Trent let out an exasperated sigh, rubbing his temples. “Yeah, and this sermon, although necessary for both sinner and saint, can have me before cameras doing a Jimmy Swaggart lament, 'I have sinned,’ regardless of its actual truth.”
"No, I get it, Trent. It's a no-win scenario. The Swaggart comparison is earned. But seriously, tell me that you aren't sleeping with it like a tech-based televangelist…" Dave said with a Puckish smirk.
"What?! Hell no! How would that even be possible?" Trent’s face lit up with outrage.
"The disk drive?" Dave countered with a striking blow.
"The hell?! Computers don't have disk drives anymore, I don't think." Trent countered.

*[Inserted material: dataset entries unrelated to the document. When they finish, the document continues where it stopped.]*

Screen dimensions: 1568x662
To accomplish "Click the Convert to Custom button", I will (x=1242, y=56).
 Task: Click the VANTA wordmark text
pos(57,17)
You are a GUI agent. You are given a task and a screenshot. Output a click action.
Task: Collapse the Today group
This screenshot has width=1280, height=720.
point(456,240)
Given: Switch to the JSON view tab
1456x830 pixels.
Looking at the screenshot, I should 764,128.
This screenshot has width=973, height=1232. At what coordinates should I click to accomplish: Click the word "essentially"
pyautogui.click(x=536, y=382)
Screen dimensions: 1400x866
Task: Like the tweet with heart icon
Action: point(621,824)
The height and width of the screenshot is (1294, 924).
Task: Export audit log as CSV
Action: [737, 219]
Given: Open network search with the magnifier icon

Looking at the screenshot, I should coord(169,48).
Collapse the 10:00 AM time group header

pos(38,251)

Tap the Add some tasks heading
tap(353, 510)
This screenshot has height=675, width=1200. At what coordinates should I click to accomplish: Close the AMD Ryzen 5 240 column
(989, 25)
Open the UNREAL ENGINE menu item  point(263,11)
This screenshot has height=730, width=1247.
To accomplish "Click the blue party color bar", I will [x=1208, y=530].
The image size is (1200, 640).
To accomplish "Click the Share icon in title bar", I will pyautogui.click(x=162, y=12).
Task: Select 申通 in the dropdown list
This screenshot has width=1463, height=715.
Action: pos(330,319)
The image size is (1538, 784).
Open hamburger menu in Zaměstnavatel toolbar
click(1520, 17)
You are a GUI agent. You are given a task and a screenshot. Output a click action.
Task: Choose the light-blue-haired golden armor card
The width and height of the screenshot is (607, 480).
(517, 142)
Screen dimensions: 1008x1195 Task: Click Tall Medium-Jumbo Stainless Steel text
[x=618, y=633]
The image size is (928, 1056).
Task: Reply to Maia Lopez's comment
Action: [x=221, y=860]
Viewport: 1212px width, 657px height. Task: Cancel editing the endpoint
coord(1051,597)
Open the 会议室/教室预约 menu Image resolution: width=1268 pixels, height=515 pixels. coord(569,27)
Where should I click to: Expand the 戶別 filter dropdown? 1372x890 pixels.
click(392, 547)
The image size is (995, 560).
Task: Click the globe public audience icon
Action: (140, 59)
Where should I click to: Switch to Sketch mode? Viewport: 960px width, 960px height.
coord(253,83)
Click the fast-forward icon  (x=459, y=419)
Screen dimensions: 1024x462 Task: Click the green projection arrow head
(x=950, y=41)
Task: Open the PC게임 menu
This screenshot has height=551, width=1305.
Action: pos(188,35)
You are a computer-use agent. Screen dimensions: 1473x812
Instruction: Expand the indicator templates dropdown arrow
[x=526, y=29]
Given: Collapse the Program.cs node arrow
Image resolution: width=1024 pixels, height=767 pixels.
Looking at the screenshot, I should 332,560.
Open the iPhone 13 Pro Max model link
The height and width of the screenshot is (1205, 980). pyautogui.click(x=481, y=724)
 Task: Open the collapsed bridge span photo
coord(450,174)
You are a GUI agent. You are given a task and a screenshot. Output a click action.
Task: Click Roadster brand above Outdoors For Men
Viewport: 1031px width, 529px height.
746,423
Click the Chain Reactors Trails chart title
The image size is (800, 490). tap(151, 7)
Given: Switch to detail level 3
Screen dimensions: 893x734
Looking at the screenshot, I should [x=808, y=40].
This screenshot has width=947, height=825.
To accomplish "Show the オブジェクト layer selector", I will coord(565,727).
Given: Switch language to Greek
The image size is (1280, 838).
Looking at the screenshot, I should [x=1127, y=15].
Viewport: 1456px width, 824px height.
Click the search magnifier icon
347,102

"Fine! Data port, then?" Dave laughed.
"Bro! My manhood wouldn't fit into a damn port…"
"I don't know, Trent. I've heard things." Dave said conspiratorially.
"You're a damn fool and a liar! Accuse me all you want about other things, but leave my hardware out of it…"
"No, no, you didn't just slyly weaponize my joke against me. Are you the heuristic Houdini of humor?!" Aghast, Dave questioned. The tête-à-tête shifted with every barb.
"Ah! That was good. Fair enough, Dave. You win." Trent conceded.
"Ha! This is better than whipping your ass at air hockey…" Dave announced triumphantly.
"That was when we were teenagers, and you lost more than you won, sir!"
"That's alright. You deserve a minute to be petty." Dave mocked with premeditated snark, full of mastery.
"Petty? You know me far better than that."
"Yeah, you're very rarely petty," Dave confessed through his trademark smile.
"Thank you! But I am far from perfect…"
"No one is, buddy. No one." Dave countered compassionately.
"Yeah, just know that even though I am not petty, I do have a Pentium chip on my shoulder…" Trent quipped.
"You didn't…" Dave’s face turned pale.
"Checkmate!" Trent announced with a hard-won Puckish grin.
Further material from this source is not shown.